The consequences of AI merging into business operations are leaving CIOs under pressure for the best results. Combine this with customers desiring real-time responses, and Edge Computing is emerging as a relief source for secure, efficient and accurate AI adoption. Andre Reitenbach, CEO, Gcore, tells us more.
The roots of AI date back decades but with the introduction of Open AI almost everyone was given an easy tool to optimise both AI and Machine Learning and many took advantage of it. In the last two years, advances in AI have seen an increasing number of companies and start-ups build Large Language Models to improve their business operations and use AI to gain enterprise-level insights to improve decision-making.
The pressure is now on CIOs to embrace AI more broadly across applications and business processes, deliver more personalised customer experiences and better manage sensitive data. But AI is not something you can pull off the shelf and plugin. Integrating AI into the fabric of a company requires a deep understanding of the infrastructure needed to underpin it, and the demands it will make in terms of both compute power and energy usage as models grow.
According to the World Economic Forum, achieving a tenfold improvement in AI model efficiency could see computational power demand surge by up to 10,000 times, while the energy required to run AI tasks is accelerating at between 26% and 36% every year.
Running alongside this is the desire to achieve a response in real-time which is where AI at the Edge has become so important. Apple, for example, has just announced that Siri will be powered by a Generative AI system allowing it to chat, and not just to respond one question at a time. Of course, if you are an Apple device user you will expect to enjoy this feature regardless of where in the world you are located, which means it entirely depends on global, Edge AI deployment, removing the risk of latency involved in sending data back and forth to a remote cloud or data centre.
The other key issue for CIOs to consider is privacy. While we live in a globalised world, leaders are becoming increasingly concerned about data sovereignty and ensuring the protection of the data that their citizens collect or store without impeding their business operations. The question is not just how AI systems manage and use data for a particular sector, such as healthcare or finance, but whether the infrastructure can run models for any given location whilst remaining compliant with the regulations in that region. AI at the Edge has the advantage of offering improved privacy and security, retaining sensitive data locally.

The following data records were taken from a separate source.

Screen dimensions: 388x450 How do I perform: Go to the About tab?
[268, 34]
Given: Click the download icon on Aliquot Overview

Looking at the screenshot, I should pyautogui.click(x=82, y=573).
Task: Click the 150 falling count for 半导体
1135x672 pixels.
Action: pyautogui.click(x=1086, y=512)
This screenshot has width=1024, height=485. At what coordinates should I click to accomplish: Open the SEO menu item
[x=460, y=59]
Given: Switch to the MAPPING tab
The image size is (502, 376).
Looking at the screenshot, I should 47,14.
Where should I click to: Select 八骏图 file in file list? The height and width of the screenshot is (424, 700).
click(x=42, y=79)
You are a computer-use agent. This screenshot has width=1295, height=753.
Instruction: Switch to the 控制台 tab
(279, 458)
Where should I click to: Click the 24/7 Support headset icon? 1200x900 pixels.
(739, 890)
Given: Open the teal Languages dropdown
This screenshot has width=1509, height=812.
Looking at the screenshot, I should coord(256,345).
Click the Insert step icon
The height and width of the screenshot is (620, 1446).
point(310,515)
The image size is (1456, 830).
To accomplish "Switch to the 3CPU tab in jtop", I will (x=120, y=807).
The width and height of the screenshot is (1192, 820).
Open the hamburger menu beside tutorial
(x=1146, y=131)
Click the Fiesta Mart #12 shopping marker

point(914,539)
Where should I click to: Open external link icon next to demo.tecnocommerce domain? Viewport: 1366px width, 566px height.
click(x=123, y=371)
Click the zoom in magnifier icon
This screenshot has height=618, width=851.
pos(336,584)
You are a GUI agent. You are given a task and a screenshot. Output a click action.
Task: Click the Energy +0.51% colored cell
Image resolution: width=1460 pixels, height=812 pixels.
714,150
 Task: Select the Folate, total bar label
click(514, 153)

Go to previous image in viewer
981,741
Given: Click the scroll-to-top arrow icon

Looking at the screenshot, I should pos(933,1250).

The key steps to preparing for Edge AI
Training and inference
There are typically three stages that companies go through when developing AI models: training, inference and distribution. Companies need powerful computing resources like GPUs to train large AI models on massive datasets. The world’s top tech giants use hundreds of thousands of GPUs for this training phase, but CIOs starting on the journey can be more conservative, in scaling their models in time and as AI usage becomes more complex.
Once the model is pre-trained, inference can be run on it, which involves taking the model and using it to generate outputs like text, images, or predictions based on new data inputs. This inference stage often happens in the cloud and requires significant but less extreme computing power than the training phase.
Finally, to serve end-users worldwide with minimal latency, the inferenced model outputs need to be distributed globally. Extensive content delivery networks (CDNs) with Points-of-Presence (PoP) across the world (our own has more than 180 PoPs) are best positioned to assist with this, delivering close to end-users using AI at the Edge. The closer an end customer is to a PoP, the faster they will be able to interact with the AI model.
Low latency and costs
Like other digital services, AI applications require low latency to deliver a responsive user experience. This was initially driven by the needs of the gaming, e-commerce, finance and entertainment sectors. AI follows this same trend, benefitting from secure, high-performance global networks and Edge compute resources.
While the centralised cloud provides immense compute power for training, it is now struggling to compete against other providers when it comes to privacy, low latency and cost efficiency. CIOs would benefit from AI inference distribution that can cost-effectively serve the less intensive inference workloads to end-users on an on-demand, pay-as-you-go basis. These are calculated against the GPUs needed, allowing businesses to start with basic GPUs and scale resources elastically based on usage.
Use cases and challenges
Enterprises are still understanding AI’s potential use cases across industries such as automated systems, robotics, HR and customer service chatbots. But they need to weigh factors like data control, compliance, skills and budgets.
Large Language Models like ChatGPT offer powerful but generalised AI capabilities. For production use, enterprises may prefer fine-tuning such models on their proprietary data for greater relevance, accuracy and control. They can leverage open-source models or contract AI experts to develop customised, private models.
Key considerations for CIOs include understanding the specific use cases that are appropriate to their business and the desired outcome; evaluating make-vs-buy options for model development based on in-house AI expertise and available resources; choosing the right scalable infrastructure for training and inference; deciding the best route to ensure low latency; handling data governance and privacy; and optimising costs.
Overall, while AI presents transformative opportunities, operationalising it requires careful planning around technology infrastructure, economic models, use cases and data strategies. Working with specialised AI cloud and consulting providers who understand and can meet expectations for delivering AI at the Edge, can accelerate effective AI adoption.